Con o sin pelos rapados, son tiempos de gorra: no se puede pintar una pared porque los vecinos se alarman (¡los graffitis fueron el símbolo de la libertad en la apertura democrática!), le quieren hacer pagar a las organizaciones sociales los destrozos en el Congreso (el que rompe paga pero ¿quién rompió?); te hacen bajar del bondi para pedir documentos; a los pobres manteros que se ganan el mango en el país de los buscavidas, los corren de aquí para allá, les pegan, los arrinconan. Gorra y más gorra.
Es lógico que los hombres se rapen, se uniformen y se preparen para una módica guerra luciendo uniformes, peinados y estilos que otros les diseñan para mostrarlos en sus propios festines, para pegar en nombre del orden. Y si alguien devuelve el golpe, no: eso no está permitido. En ese caso, con la marca de la gorra no alcanza: hay que lucir uniforme autenticado.

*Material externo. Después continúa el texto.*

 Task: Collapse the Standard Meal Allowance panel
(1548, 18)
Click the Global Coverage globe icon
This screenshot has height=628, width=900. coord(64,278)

Pocos días atrás, en Podemos hablar, quizás la única novedad televisiva atendible de este año, el periodista Ernesto Tenembaum se lamentaba de la violencia de los manifestantes contra la reforma previsional con el argumento de que había habido movilizaciones en nuestra historia por temas más relevantes, como los derechos humanos y civiles, y que no había habido violencia. Y, como otras veces, declaraba su admiración por la paz del movimiento LGTB que, según dijo, había recibido violencia por siglos, sin por ello reaccionar mal. Pero puede objetarse que el movimiento gay nació precisamente de la revuelta de Stonewall en Nueva York, 1969, con manifestaciones espontáneas y violentas en respuesta a una razzia policial porque los gays, trans y lesbianas estaban hartos de que los bardearan, los reprimieran y los molestaran.
Sin justificar LA violencia, claro que no, es hora de repensar esos lugares comunes como que por algunos marginales ultras pagan todos los bienpensantes pacifistas o que todo es por culpa de los infiltrados, que si no, Gandhi se andaría paseando lo más tranquilo entre nosotros. Lo cierto es que algo pasó en el país en los últimos tiempos. Algo palpable, neto. Nos instalaron la violencia verbal, física, simbólica. Generan violencia, la fabrican. Si pudieran, hasta la importarían. Pero a no llamarnos a engaño: se llama represión. Aunque suene paradójico, quieren que la violencia sea el fantasma pero que lo “natural” sea la represión. Y esa sí es la más cruda expresión de la marca de la gorra.